I get to

I get to

This new place. The new and orderly and thrumming organized chaos of a big city. Everything is tucked carefully into somewhere else. We spent several hours in a Service Ontario — in a Staples store. I walked through a mall to get to an outdoor concert. The constant construction, up and up and up the buildings go. Tucking more — more people — into the same space. 

Even my neighbors share walls with me. My address does not have an apartment number — but my home is definitely compartmented into a long line of townhouses. Sometimes, I ache for the old (old) streets of Detroit with their stately homes and sad ruins. On every corner, a church and a liquor store — and not much else. I miss the scrappy genuineness of the Christians there. Each of them facing the dangers of a city with a bad reputation. But here, the streets are ordered and quiet. If you speed or clip a red light, odds are you will receive a quiet ticket in the mail to atone for your sin. 
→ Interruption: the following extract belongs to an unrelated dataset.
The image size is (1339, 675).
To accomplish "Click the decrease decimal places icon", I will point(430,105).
Everyone moves and lives and breathes in chaotic, ordered rhythms. I struggle with keeping all the rules, and flame with embarrassment when I inevitably break them. I cringe at the aggressive drivers and find myself wanting to join the pushing, angry crowd at Costco with just as much irritation and obliviousness as everyone around me. Generosity, deference, even eye contact, feel too expensive here when a pause will mean 10 extra minutes in traffic or in line. 

But. 

But…here I see the faces of the whole world. They are pinched and stressed and anxious and exhausted. They are hurried and harried as they go about their day, trying to make a living in this expensive place. But they are here. In my neighborhood. 

My neighbor, a Chinese woman, here without her husband so her daughter can attend school, is desperately homesick. The Russian woman at Food Basics tried to call a cab with all her groceries but couldn’t understand the calling system, so she looked around desperately for help and found me. Joel came into the store after me (we had only 10 minutes to get our four items), but there I was, calling a taxi for this woman. Another woman, bewildered, asked me to tell her whether or not her box of chicken was sweet or not, “I no like sweet. Is sweet?” These are people with needs and stresses and burdens, trying to make it in the West, 100,000 of them pouring into this city of 9 million each year. The world is at my doorstep. Stressed, exhausted, searching for peace, at my door. 
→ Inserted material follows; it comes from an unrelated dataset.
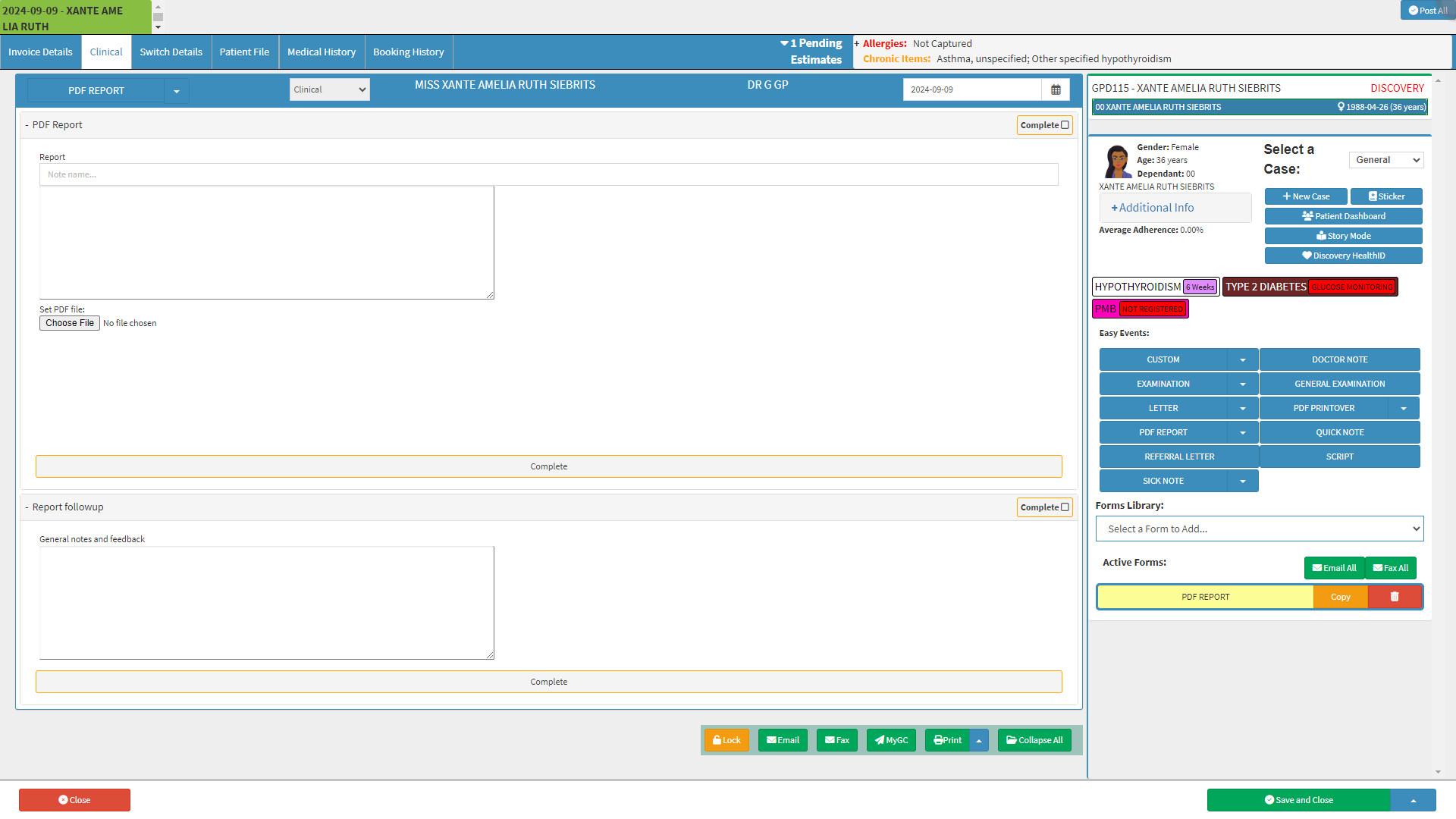Open the Select a Form to Add dropdown

(x=1259, y=529)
I get to be here. And I’m deeply grateful for this opportunity. Because one year ago, I couldn’t picture how we’d make it. 
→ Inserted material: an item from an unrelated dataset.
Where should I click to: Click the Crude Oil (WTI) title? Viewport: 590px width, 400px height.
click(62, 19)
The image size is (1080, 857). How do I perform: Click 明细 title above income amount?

And this, over and over again, is whispered into my soul when I feel like joining the competitive fray for the green grapes that are at a huge discount and are just now being set out. 

I get to be here. 

Having grown up in a sleepy place where if I heard another language, I knew which one of the five it would be, this place shocks me. What on earth can two people and four kids do for this teeming place? I don’t honestly know. But I do know that I get to be here. 

Where do you get to be? Does your crowd of little people push you to irritation and distraction? Would that reframe help? You get to have little people to raise and hold. Their laundry —- abundance. Their messes — potential. I struggle with this. I know it’s not easy. But what if we didn’t have hair in the sink or shoes at the door? What if it was clean and quiet and empty? Like my neighbor, who loves the sounds of my kids through the walls because it makes her feel less alone. 

This reframe helps on the hard days and through the burdened sighs. We get to be here, where we are. He put us here with care and attention for a purpose He decided long ago. No matter how hard or soul-draining. He’s working. 

Today, wherever you are, you get to be there.